▶ [Exercise data]
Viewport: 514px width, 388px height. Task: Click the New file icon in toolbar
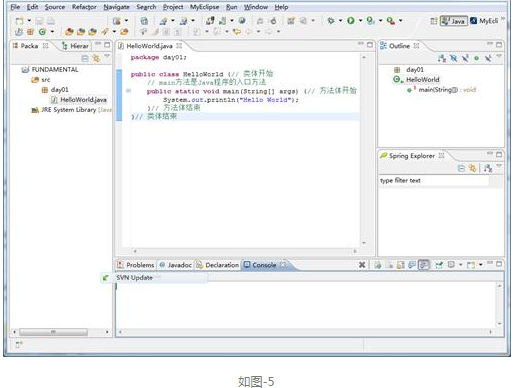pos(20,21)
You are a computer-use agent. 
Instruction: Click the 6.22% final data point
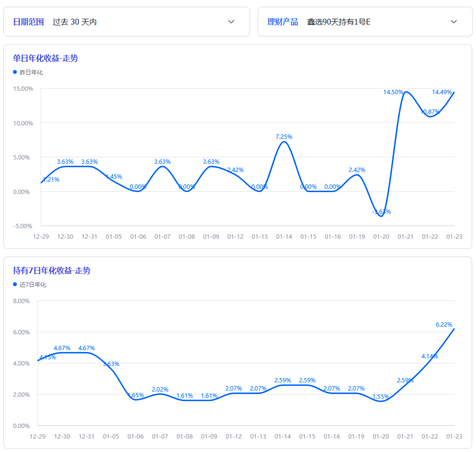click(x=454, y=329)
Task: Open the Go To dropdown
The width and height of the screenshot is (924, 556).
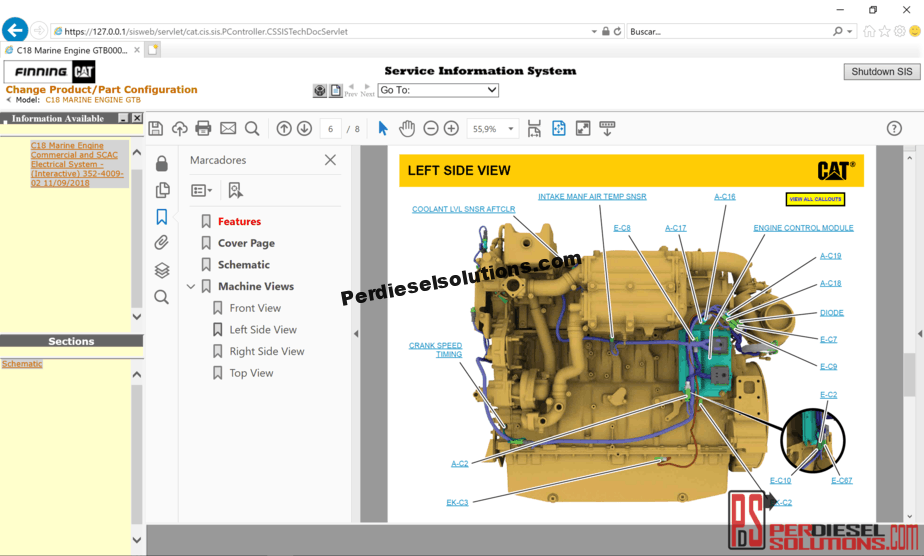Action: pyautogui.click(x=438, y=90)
---
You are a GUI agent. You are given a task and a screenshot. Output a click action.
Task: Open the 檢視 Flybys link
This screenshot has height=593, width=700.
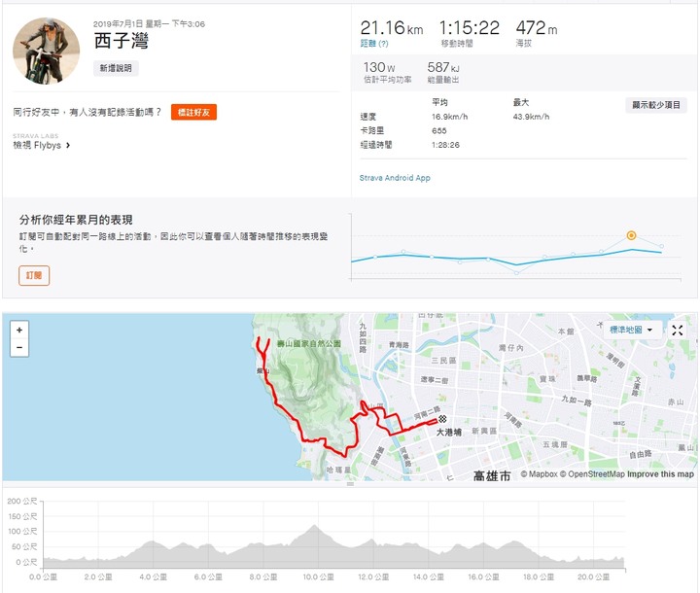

▶ [Exercise] Begin at the line above that has "You are a GUI" and stop after the line that has "This screenshot has height=593, width=700.", copying each line exactly and adding nothing else.

▶ [Solution for this task]
You are a GUI agent. You are given a task and a screenshot. Output a click action.
Task: Open the 檢視 Flybys link
This screenshot has height=593, width=700.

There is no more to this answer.